羚汰が名残惜しそうに、稜の部屋の前で立ち止まる。

「ごめんね」

「いや、しょうがないよ...しょうがないけど、ね」

羚汰がなかなか手を離してくれないので、部屋に入れない。

「羚汰、寒いんだけど...」

「...明日は実家でしょ?今日、一緒に寝たらダメ?」

「え」

「何もしない。一緒に眠るだけ。お願い!」

うっ。
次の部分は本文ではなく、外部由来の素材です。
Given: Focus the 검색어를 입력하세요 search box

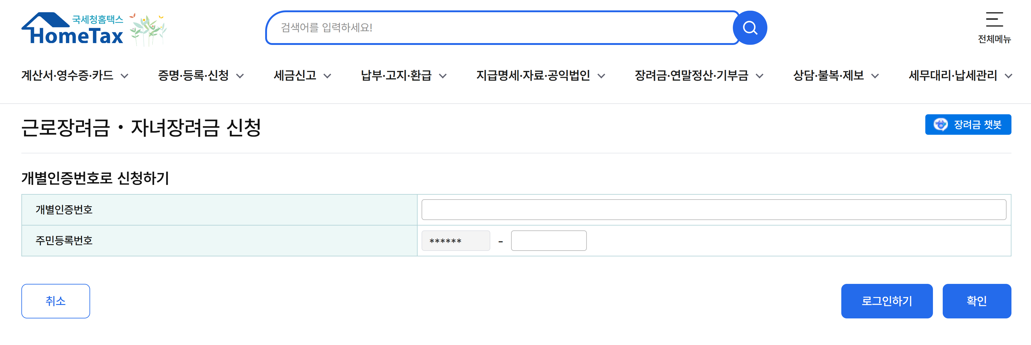Looking at the screenshot, I should (x=500, y=28).
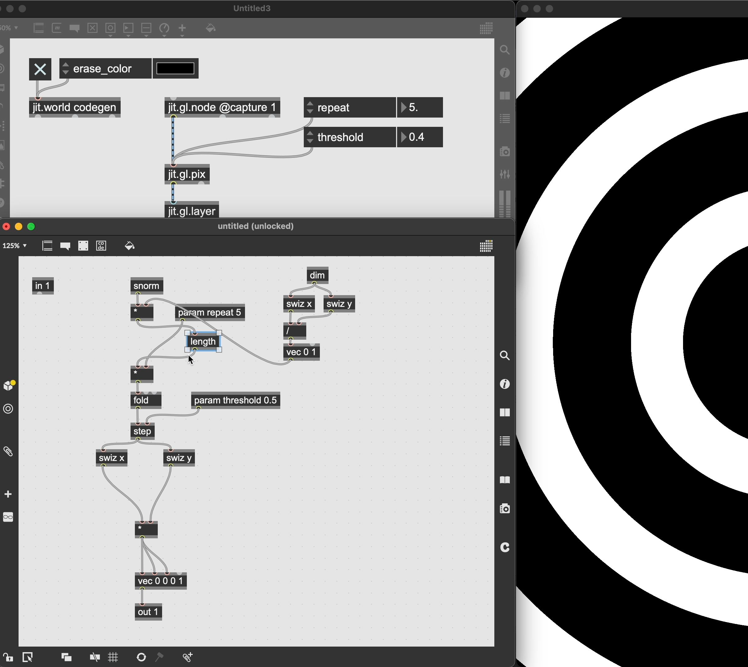
Task: Click the camera snapshot icon in right sidebar
Action: pos(505,508)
そんな顔でお願いされたら...。

稜は少し悩んだが頷くしかなかった。





稜の狭いベッドで、羚汰に後ろから抱えられるようにして眠りにつく。

本当に何もしないのか、ちょっと不安に思っていたが、そんなそぶりは全くない。

前日の“1週間分”のセイで、寝不足だったのもあったらしい、お腹が少し重たい稜より先に羚汰の寝息が耳元ではじまった。

狭いベッドの中、反転して羚汰の顔を覗きこむ。

気持ちよさそうに寝息を立てている。

それだけで、なんだか心の中が温かくなってくる。



明日の土曜日は、千夏の新居で有希子と3人で鍋パーティをすることになっている。

千夏の夫である貴之は泊りがけで会社の忘年会らしく、丁度良かったと新居のお披露目という名目でお泊り会だ。

千夏としては、なんとしても稜を説得したいらしい。

メールで隠し子騒動はデマだったと伝えたのだが、まるっきり信じてくれないようだ。


そんな理由ならとお泊り会は...と言うと、一転してもうその話はしないと言い出した。

バレバレの嘘だろう。

有希子に相談すると、笑って「稜の味方になるから、行こう」と言ってくれた。



この寝顔を見たら、千夏も信じるだろうに...。


稜はまた反転して、羚汰の腕を自分にまきつかせるようにして、目をつむった。